Many people assume that they have good credit as long as they pay your bills on time every month. It may come as a surprise to you, when you are denied credit, have to pay a larger rental or lease deposit, or your insurance rates go up based on your FICO score. To truly understand how this happens, you need to know a few things about your credit and why you may be getting turned down despite your exemplary payment history. Remember these numbers are an approximation, since each credit company scores a little differently. However, they will give you a good idea of where you need to improve, despite your perfect or good payment history.


Payment History and Credit Score
Your credit score represents much more than just whether you pay your bills on time. Your payment history only accounts for roughly 35% of your total score, so if you pay your bills on time every month, your score will reflect that history. However, good payment affects less than half of your total score. In other words, even if you always pay on time, approximately 2/3 of your credit score points are still up for grabs, and this can be good or bad, depending on a different factors.

Debt to Credit Ratio
Approximately 30% of your credit score is not determined by your payment history, but rather how much credit you are , so if you have maxed out your credit card, for example, even if you are paying the minimum payment exactly on time every month, the fact that you are using 90-100% of your credit will hurt your score. Several tips can help you improve your credit score in this area. The most obvious is to limit the debt you have on credit cards or revolving lines of credit. Mortgages, for example, do not affect this part of your credit score. Avoid taking out new credit cards to give you more free credit, because this will affect another part of your score. If you have available credit on cards you do not use, do not close them until you have paid down your debt. These older, but unused cards can help to improve your score by improving the debt to credit ratio.

Length of Credit History
The length of your credit history plays a small part in your credit score, generally somewhere around 15%. There is little you can do to improve this area. Time, however, is your friend. The longer you have an account open, the more your score improves; therefore, even if you do not use a particular account or credit card, if the account is older and more established, you may wish to keep it active. Newer credit lines will also lower this part of your credit score, so avoid opening lines of credit you do not need.

Inquiries
Simply having someone inquire about your credit may lower your score. The inquiry portion of your credit score counts for approximately 10%. Inquiries into your credit only count if you requested a potential creditor to check your credit, when for example, you apply for a loan or credit card. If you know in advance that you will be applying for a loan or having someone check your credit, do not apply for anything unnecessary to help boost your score. Keep in mind that checking your own credit through sites such as

www.annualcreditreport.com does not affect your score.
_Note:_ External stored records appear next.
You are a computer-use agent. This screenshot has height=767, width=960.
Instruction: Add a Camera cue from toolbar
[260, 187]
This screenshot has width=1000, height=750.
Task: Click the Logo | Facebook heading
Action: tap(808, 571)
Now that you know how your credit score is roughly calculated, use the information to your advantage. After you have pulled your own credit report and checked for errors, avoid applying for credit for at least six months prior to a big purchase-such as a car or mortgage loan. Even if you pay off your credit cards every month, you can also boost your score by not using them the month or so before you take out a loan, even if you pay your balance off every month, the credit card companies often report your statement balance. Potentially, creditors may not realize that you pay the balance off every month, so your debt to credit ratio may be affected. Additionally, keep older accounts open and current to increase the age of your accounts.

Finally, remember that paying your bills on time is important. Even if the payment history only counts 35%, delinquent payments have a drastic impact on whether or not you are offered credit. Remember, a late payment is reflected on your credit report for seven years, even if you close the account.